[80 ans Robin] Batman Legend in Crisis #3 : Faut-il un Robin aux côtés de Batman ?

Publié le 28 avril 2020 par

Après Heroes in Crisis et l’intérêt du Joker, c’est sur l’intérêt de Robin que la rédaction de Batman Legend s’écharpe dans ce troisième numéro des Batman Legend in Crisis à l’occasion de son 80ème anniversaire. Vous aviez probablement votre idée sur la question avant même d’ouvrir l’article, mais lisez les arguments des deux belligérants avant de voter en fin d’article, puis de les commenter et de justifier votre point de vue dans les commentaires ! 😉

Aliénor Drake : Pour !

En voilà une question qui ne devrait pas en être une ; en voilà une interrogation qui incite à la mauvaise foi de la part d’une fanatique de Robin. Mais rassurez-vous, je vais laisser de côté mon admiration, que dis-je, mon amour pour les différents Robin, et tenter de vous servir des arguments rationnels pour, face à mon redoutable adversaire Siegfried, défendre ce délicieux petit ange qui, du haut d’un trapèze ou de son insolence, daigne se présenter aux côtés du sombre héros que nous aimons.

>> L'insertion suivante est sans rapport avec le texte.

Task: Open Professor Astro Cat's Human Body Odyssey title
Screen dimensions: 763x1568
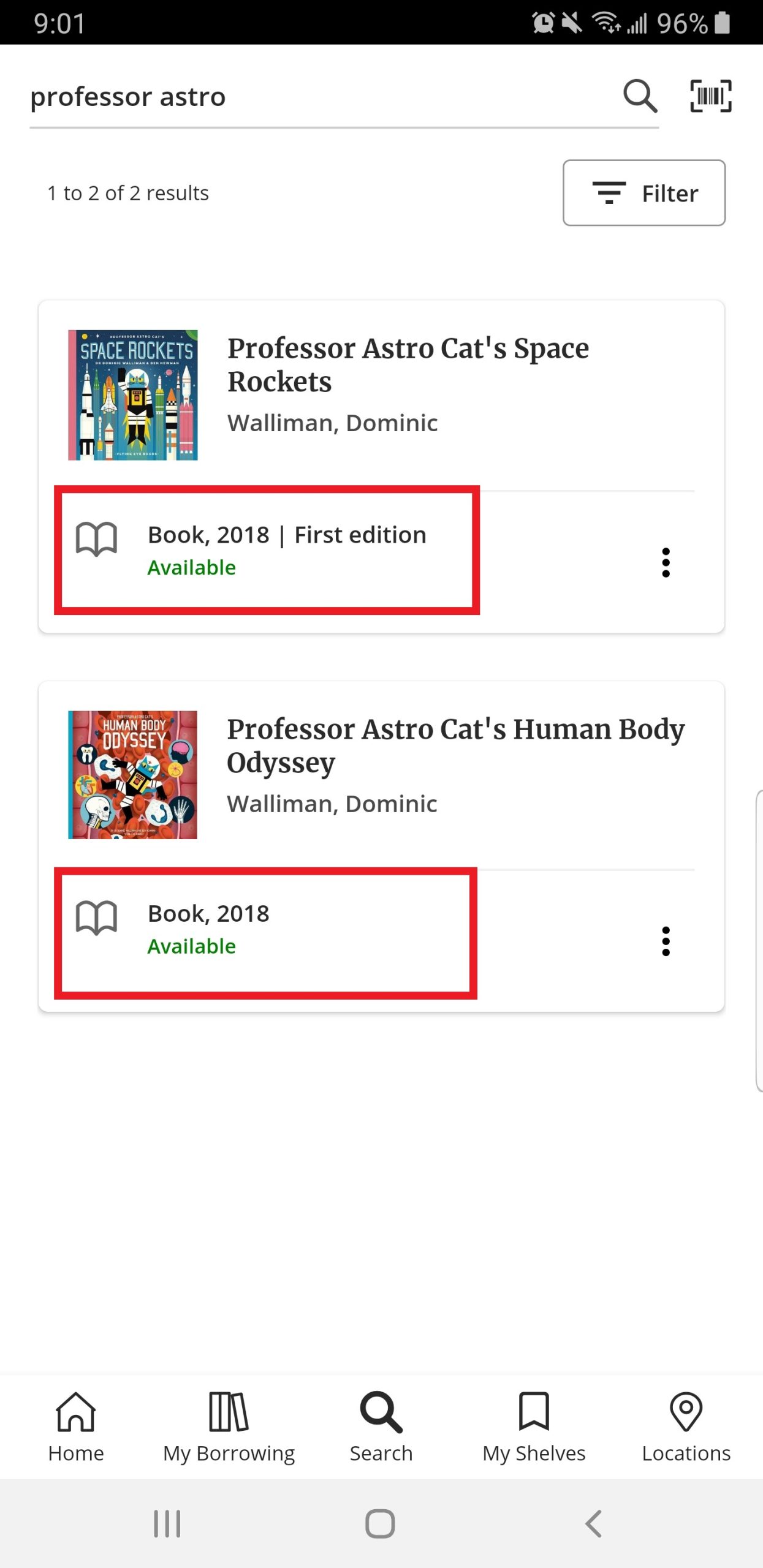Action: pyautogui.click(x=455, y=745)
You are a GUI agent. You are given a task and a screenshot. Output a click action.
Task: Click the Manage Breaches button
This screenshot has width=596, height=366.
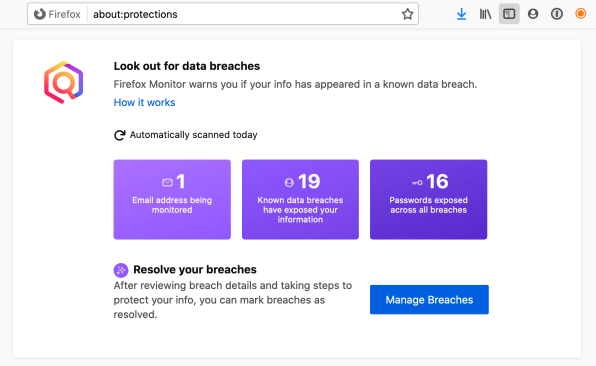[x=429, y=299]
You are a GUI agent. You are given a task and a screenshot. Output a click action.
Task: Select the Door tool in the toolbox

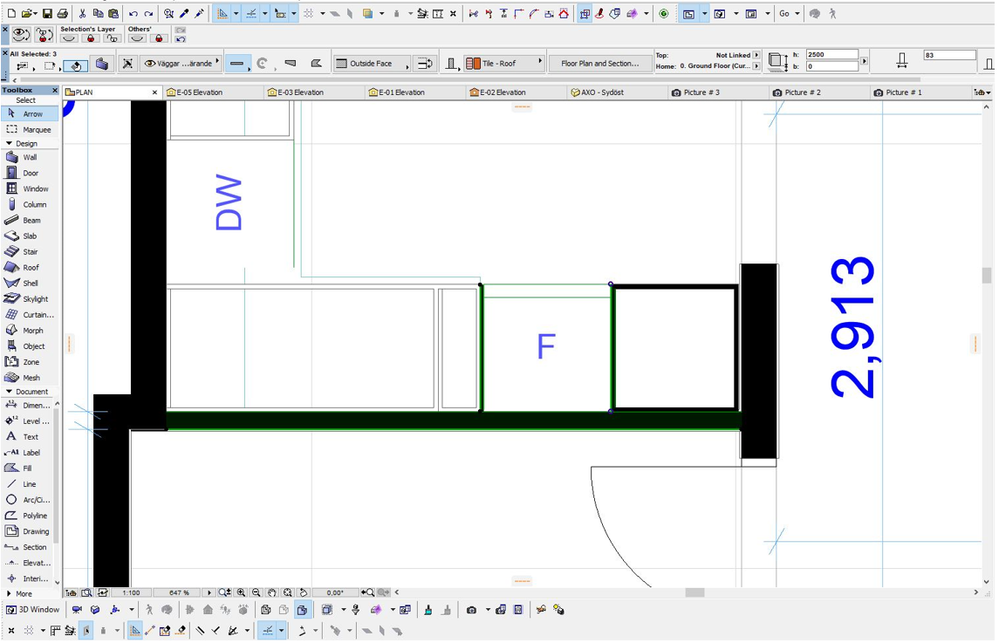click(x=30, y=173)
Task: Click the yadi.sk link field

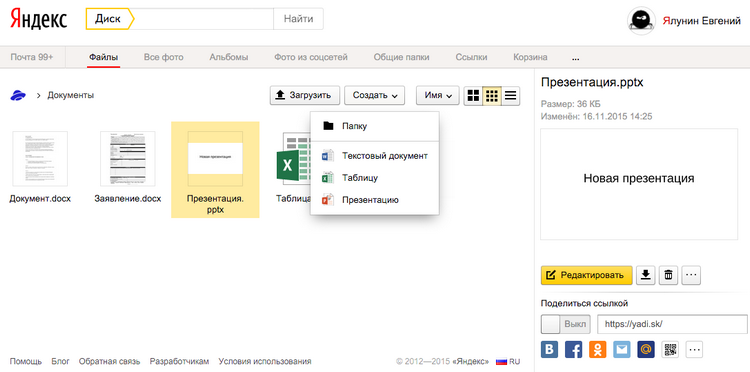Action: click(672, 324)
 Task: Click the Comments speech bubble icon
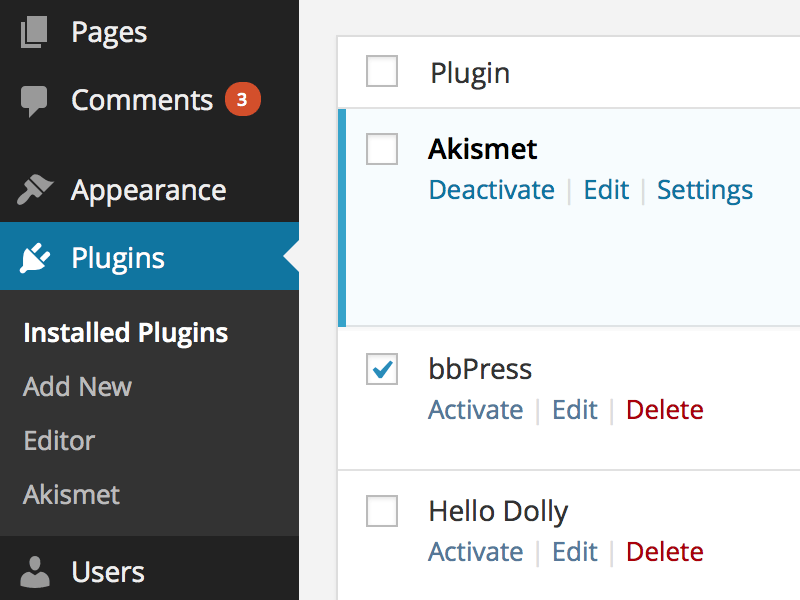34,101
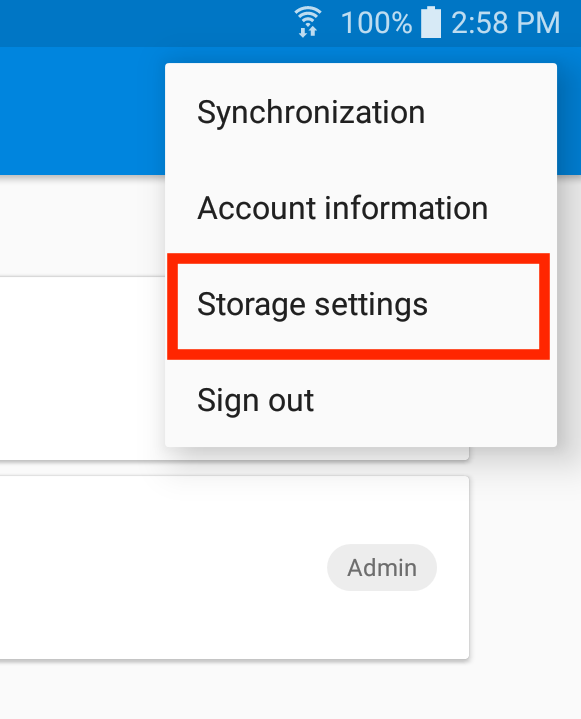Tap the dark status bar left of Wi-Fi icon
Image resolution: width=581 pixels, height=719 pixels.
coord(147,23)
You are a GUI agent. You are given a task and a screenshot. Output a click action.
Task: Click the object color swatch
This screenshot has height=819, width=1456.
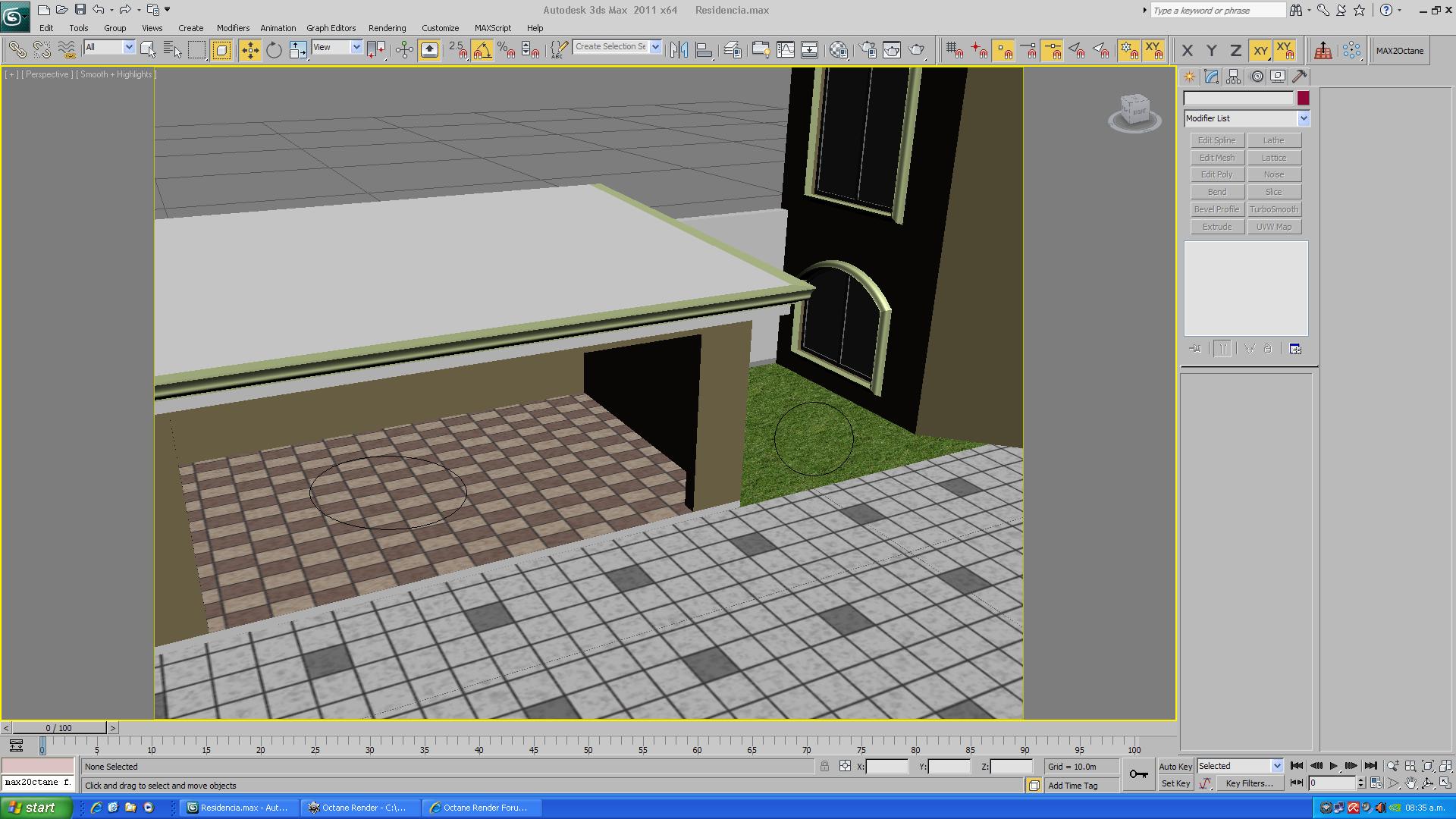[x=1303, y=98]
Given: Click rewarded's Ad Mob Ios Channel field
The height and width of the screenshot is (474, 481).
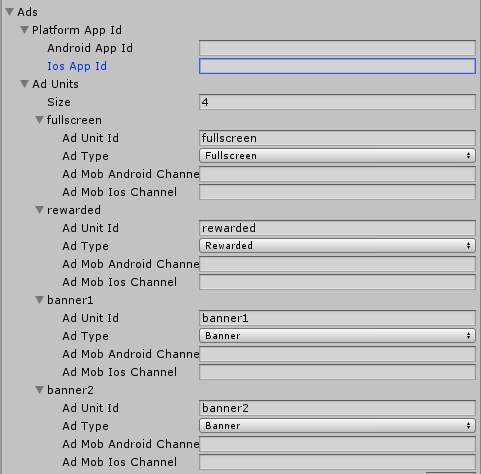Looking at the screenshot, I should [337, 282].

La création de Robin dans Detective Comics #38
Detective comics #38 : la création de Robin, le “personnage sensationnel” de l’année, qui s’avérera un succès jamais démenti.

Pour se demander si Robin est nécessaire, attelons-nous d’abord à sa création. Le premier Robin, Dick Grayson, a été créé un an seulement après Batman. Il est donc, au niveau de la temporalité, le premier allié du Chevalier noir (Alfred n’a été créé qu’en 1943). En comparaison, Batgirl, l’autre principale alliée du Batman, a été créée… en 1961, soit presque 20 ans plus tard !
L’objectif était multiple pour l’éditeur : contrebalancer le côté sombre et adulte de Batman ; rendre le super-héros plus attractif auprès des enfants ; enfin, permettre d’offrir au Batman un interlocuteur un peu plus interactif que ses monologues intérieurs… Les 2 premiers arguments sont déjà prometteurs, mais ils se sont renforcés au fil des ans. Robin est d’un tempérament joyeux, blagueur et positif, quelle que soit son identité. Cela pourrait aller à l’encontre du profil dressé pour Batman, mais au contraire, cela maintient l’univers du Chevalier noir dans un équilibre parfait. Robin parvient régulièrement à faire sourire notre héros, ou à lui redonner espoir ; lorsqu’il échoue, cela offre toujours au lecteur l’occasion de sourire en coin, de considérer avec affection ce vain espoir de dérider le dépressif.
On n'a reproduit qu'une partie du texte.